● **Listing**
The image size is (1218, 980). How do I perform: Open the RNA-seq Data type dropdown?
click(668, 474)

...

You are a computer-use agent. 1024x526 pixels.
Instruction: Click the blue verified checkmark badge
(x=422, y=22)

==

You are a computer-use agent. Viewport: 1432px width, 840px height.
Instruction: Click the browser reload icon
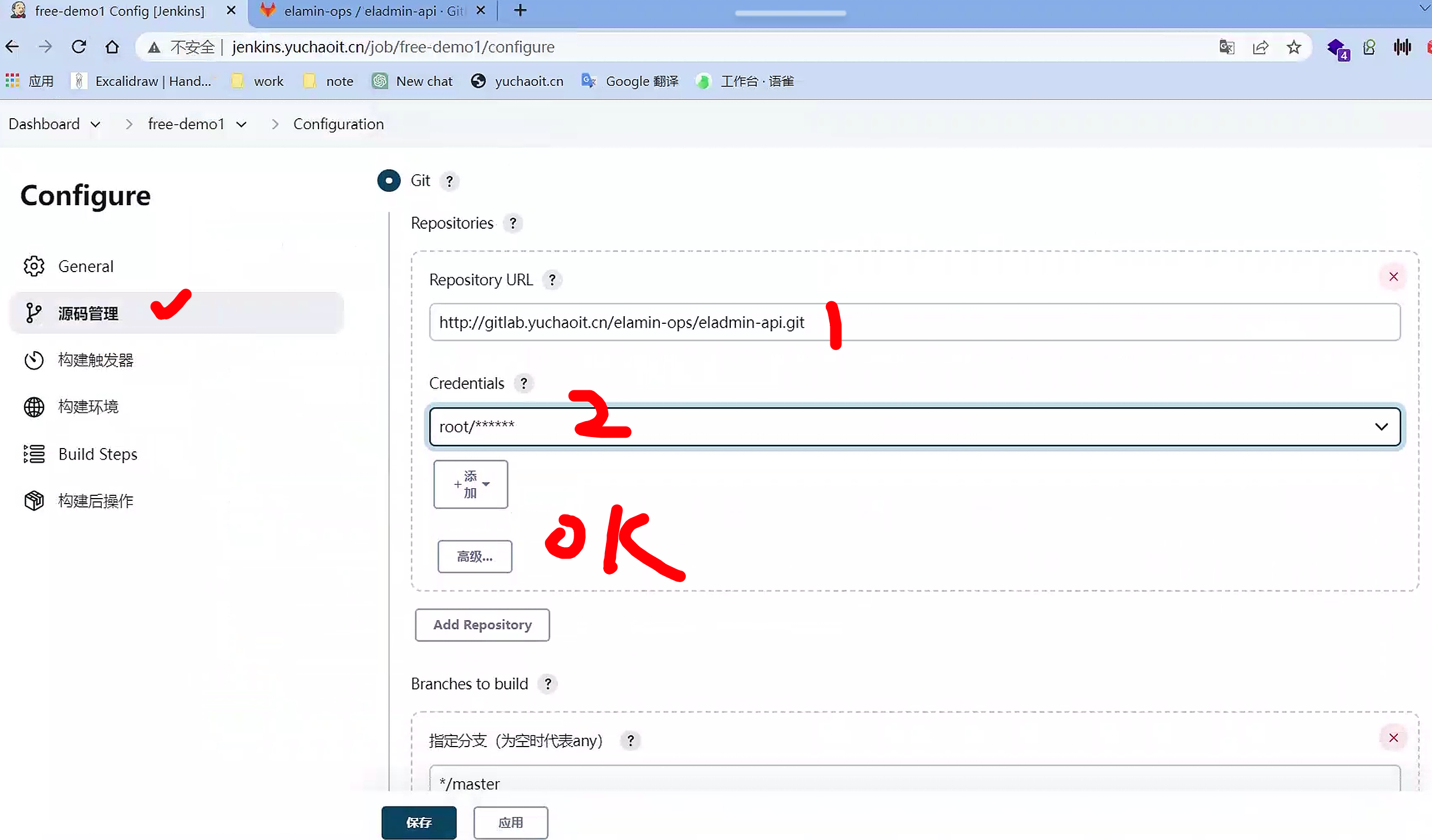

● **Short task**
Reproduce the lines of the listing above verbatim, beginning with the line that contains "You are a computer-use agent. 1024x526" and ending with the line that contains "(x=422, y=22)", both included.

● **Written reply**
You are a computer-use agent. 1024x526 pixels.
Instruction: Click the blue verified checkmark badge
(x=422, y=22)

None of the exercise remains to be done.